Answer: The British had introduced modern western education to prepare some Indians to work at low posts in the administration. The British also believed that if Indians were exposed to western thoughts and ideas, they would become supporters of British rule in India. The British expected that since educated Indians would be dependent on them for employment, they would always remain loyal to them.
Question: Who were the Moderates? Why were they called so? Write any three demands of the Moderates.
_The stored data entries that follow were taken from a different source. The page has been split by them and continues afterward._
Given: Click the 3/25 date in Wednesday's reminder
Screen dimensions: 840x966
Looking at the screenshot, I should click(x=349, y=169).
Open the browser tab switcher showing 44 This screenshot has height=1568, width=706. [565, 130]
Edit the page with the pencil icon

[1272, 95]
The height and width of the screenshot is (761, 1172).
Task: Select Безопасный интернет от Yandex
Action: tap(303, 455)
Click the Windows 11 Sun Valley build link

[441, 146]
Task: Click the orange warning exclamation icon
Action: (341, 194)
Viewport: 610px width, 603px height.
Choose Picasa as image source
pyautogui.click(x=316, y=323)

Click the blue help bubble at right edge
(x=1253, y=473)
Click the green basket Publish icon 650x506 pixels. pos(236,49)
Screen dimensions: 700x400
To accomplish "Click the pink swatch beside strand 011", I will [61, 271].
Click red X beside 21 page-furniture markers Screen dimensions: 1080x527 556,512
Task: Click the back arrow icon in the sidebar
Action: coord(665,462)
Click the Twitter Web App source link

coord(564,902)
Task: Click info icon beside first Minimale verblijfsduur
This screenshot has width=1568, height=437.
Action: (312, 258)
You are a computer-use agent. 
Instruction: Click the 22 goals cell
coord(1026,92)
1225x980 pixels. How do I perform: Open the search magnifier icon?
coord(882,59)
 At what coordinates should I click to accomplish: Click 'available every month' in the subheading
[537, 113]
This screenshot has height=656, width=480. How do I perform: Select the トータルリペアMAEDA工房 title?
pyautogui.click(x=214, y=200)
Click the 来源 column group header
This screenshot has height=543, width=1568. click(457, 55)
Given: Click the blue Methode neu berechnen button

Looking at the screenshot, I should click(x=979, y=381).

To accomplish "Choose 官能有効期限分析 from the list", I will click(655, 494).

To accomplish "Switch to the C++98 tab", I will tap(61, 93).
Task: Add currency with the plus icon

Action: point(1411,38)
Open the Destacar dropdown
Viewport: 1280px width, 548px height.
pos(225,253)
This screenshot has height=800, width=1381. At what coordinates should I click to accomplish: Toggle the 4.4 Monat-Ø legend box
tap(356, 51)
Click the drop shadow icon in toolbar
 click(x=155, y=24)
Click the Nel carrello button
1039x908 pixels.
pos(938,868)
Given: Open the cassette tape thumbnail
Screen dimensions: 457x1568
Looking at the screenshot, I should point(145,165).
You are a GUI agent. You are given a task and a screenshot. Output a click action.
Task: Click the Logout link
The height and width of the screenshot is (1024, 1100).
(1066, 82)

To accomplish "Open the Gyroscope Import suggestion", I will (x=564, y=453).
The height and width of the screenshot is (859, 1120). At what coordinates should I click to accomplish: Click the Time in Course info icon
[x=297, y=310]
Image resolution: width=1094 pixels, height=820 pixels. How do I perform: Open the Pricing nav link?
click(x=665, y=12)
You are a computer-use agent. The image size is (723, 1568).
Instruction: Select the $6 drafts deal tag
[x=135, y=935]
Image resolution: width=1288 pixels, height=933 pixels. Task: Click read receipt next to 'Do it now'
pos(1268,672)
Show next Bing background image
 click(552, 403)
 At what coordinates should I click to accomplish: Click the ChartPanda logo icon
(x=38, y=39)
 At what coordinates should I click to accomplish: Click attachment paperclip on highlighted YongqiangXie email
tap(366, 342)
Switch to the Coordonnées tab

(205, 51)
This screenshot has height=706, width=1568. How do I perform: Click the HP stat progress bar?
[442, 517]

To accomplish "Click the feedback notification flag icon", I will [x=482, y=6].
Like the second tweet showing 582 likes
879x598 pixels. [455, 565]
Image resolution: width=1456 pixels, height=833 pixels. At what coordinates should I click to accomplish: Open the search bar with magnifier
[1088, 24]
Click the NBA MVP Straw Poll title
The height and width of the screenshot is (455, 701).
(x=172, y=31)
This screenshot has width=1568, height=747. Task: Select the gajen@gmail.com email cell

Answer: During the first 20 years of the Congress, the moderate nationalists of Moderates dominated the party. Surendranath Banerjea, Dinshaw Wacha, Pherozeshah Mehta and Gopal Krishna Gokhale were some important moderate leaders. They were ‘moderate’ in their objectives and methods. They believed in constitutional methods and in methods of persuasion. They were demands were:
- Freedom of speech and expression
- Expansion of welfare programmes
- Promotion of education
- Recruitment of Indians to high posts in the administration
- More powers for the Legislative Councils and more Indian members in these Councils.
Question: Write the main features of the Morley-Minto Reforms.
Answer: To pacify the moderate leaders, the government announced the Indian Councils Act, popularly known as the Morley-Minto Reforms. Its main feature were as follows.
- More members were to be inducted into the Central Legislative Council and the Provincial Legislative Councils.
- They system of separate electorates was introduced. The Muslims were grouped into separate constituencies from where only Muslim candidates could contest elections. This was done to pacify the leaders of the Muslim League, which had been formed a few years earlier.
Question: What was the Ilbert Bill controversy?
Answer: In 1883, Lord Ripon’s law member, Sir Ilbert, introduced a bill which later came to be known as the Ilbert Bill. It had a provision which gave Indian judges the power to try cases involving Europeans. Immediately, the whole European community started an agitation opposing the bill. These protests forced the government to withdraw the bill. To the Indians it was a proof that they could never expect equality from the British government.